One of the fundamentals of both movement and performance is the ability to rotate effectively from the trunk. For officers and military it is absolutely necessary for the safety of the job; but wearing protective gear naturally restricts both thoracic movement and optimal breath mechanics. So when you’re off duty ensure to reset natural alignment.
One of the greatest area’s of dysfunction we see in our officers is the reduction in rotational range in the thoracic spine. This can not only impede breathing mechanics and rotational patterning, but can also increase the natural cycle of anxiety in the health of our tissue and reduce ones ability to react swiftly.
The T-Spine Rotation exercise is a primitive drill; yet a highly effective one.
This series focuses on three self managed exercises designed to improve thoracic mobility, scapular gliding and opening of the breath. These can be used together as a sequence or independently for movement preparation and decompression post workout.

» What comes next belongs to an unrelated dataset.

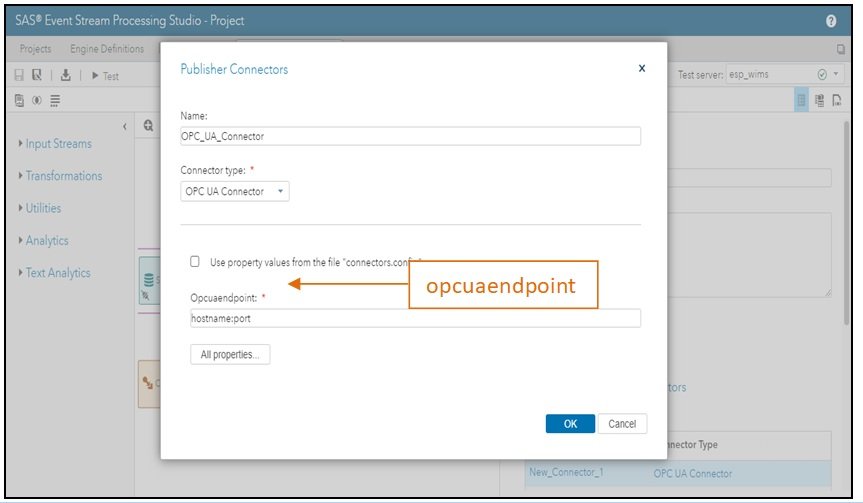Click the All properties button
The width and height of the screenshot is (863, 503).
point(230,355)
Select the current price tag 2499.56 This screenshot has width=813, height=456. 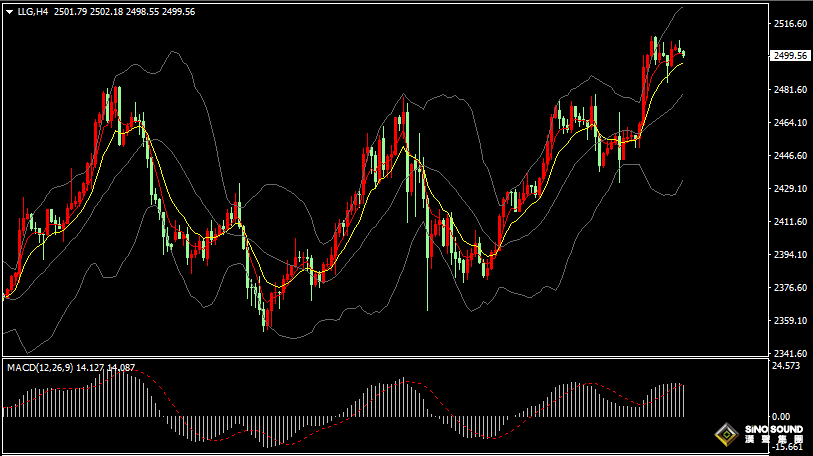point(791,56)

For all three progressions there are 3 distinct focuses:
(1) ensure there is downward activation of the knee; the knee should drive down into the foam roller to ensure lumbar lock and limit extension.
(2) ensure there is downward activation of the shoulder in contact with the floor. This ensure stabilization of the thorax.
(3) as you open your wing, ensure your head and eyes move to the direction of the arm. Your head is an extension of your spine.
Progression 1: Rib Pulls
Cues: Ensure top hand is placed at the side of the opposite ribcage. Begin rotating the top shoulder toward the floor and gently draw the rib cage along with the shoulder.
Progression 2: Bow & Arrow
Cues: On an inhale draw the top scapula away from the spine, and on your exhale begin rotating the top shoulder towards the floor and draw the arm across the body like drawing the bow. Think moving with the ribcage and scapula, then the arm to open the thorax.
Progression 3: T-spine Y rotations
Cues: Inhale with the hands one on top of the other. As you open your wing, keep the arm straight rotating the top shoulder towards the floor in a “T” position, when you have achieved this, sweep the arm up to a “Y” position to include more of a side body stretch.